The strength of the present study was that it has large samples. Besides, it evaluated the association of lifestyle and exposure to environmental pollutants with ovulatory dysfunction in PCOS women systemically, which would provide important indication on next-step etiological study of impacts of environment factors on ovulation dysfunction and PCOS. However, it still had several limitations. Firstly, as a self-report questionnaire, social desirability cannot be eliminated. Secondly, only a minority of Chinese women smoke due to cultural habits. Thus, the sample size is too small to conduct further subgroup analysis to examine the contribution of active or passive smoking.

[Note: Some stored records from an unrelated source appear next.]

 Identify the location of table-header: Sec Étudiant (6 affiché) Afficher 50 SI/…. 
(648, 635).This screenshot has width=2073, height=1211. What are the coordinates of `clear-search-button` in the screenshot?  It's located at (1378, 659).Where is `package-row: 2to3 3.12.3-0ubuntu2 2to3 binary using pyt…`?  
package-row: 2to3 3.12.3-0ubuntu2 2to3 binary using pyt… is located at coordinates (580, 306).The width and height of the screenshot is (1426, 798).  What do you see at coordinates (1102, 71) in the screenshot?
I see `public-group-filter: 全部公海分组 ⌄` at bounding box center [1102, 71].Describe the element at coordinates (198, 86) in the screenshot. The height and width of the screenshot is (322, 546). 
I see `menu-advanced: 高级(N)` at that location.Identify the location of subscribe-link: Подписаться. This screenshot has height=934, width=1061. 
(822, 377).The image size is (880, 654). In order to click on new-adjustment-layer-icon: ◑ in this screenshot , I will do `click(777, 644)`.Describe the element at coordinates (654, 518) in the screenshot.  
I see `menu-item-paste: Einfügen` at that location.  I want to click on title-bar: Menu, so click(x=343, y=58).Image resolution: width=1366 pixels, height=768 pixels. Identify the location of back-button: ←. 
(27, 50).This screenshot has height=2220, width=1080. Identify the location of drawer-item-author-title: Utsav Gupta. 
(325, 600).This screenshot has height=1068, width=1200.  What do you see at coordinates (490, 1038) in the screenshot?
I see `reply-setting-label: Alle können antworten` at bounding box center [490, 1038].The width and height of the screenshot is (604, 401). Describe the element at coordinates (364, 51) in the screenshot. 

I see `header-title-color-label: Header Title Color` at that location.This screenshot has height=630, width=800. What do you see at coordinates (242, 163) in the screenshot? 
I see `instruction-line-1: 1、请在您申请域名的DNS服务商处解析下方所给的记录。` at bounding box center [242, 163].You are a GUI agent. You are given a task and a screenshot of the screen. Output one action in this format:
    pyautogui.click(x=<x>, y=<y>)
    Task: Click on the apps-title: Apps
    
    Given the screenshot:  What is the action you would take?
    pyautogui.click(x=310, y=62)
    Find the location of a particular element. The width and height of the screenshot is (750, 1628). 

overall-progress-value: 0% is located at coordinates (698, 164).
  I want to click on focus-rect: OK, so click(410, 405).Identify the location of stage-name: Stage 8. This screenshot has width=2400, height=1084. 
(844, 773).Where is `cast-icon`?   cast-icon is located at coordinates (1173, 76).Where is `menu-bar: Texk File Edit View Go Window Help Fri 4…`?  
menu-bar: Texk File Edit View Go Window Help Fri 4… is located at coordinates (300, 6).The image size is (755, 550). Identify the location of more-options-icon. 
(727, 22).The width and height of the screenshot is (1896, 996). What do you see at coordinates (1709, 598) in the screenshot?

Besides, the exact caloric intake per day was not recorded in our data. Comparison of diet composition only cannot provide further does-dependent evidence. Specific design studies involving caloric intake were needed to explore the effect of diet on oligo−/anovulatory in PCOS.

Conclusions

Ovulatory dysfunction in PCOS is related to unhealthy lifestyle and environmental pollutants exposure. Hence, lifestyle modification as the first-line therapy for PCOS especially women with OA should be promoted more vigorously.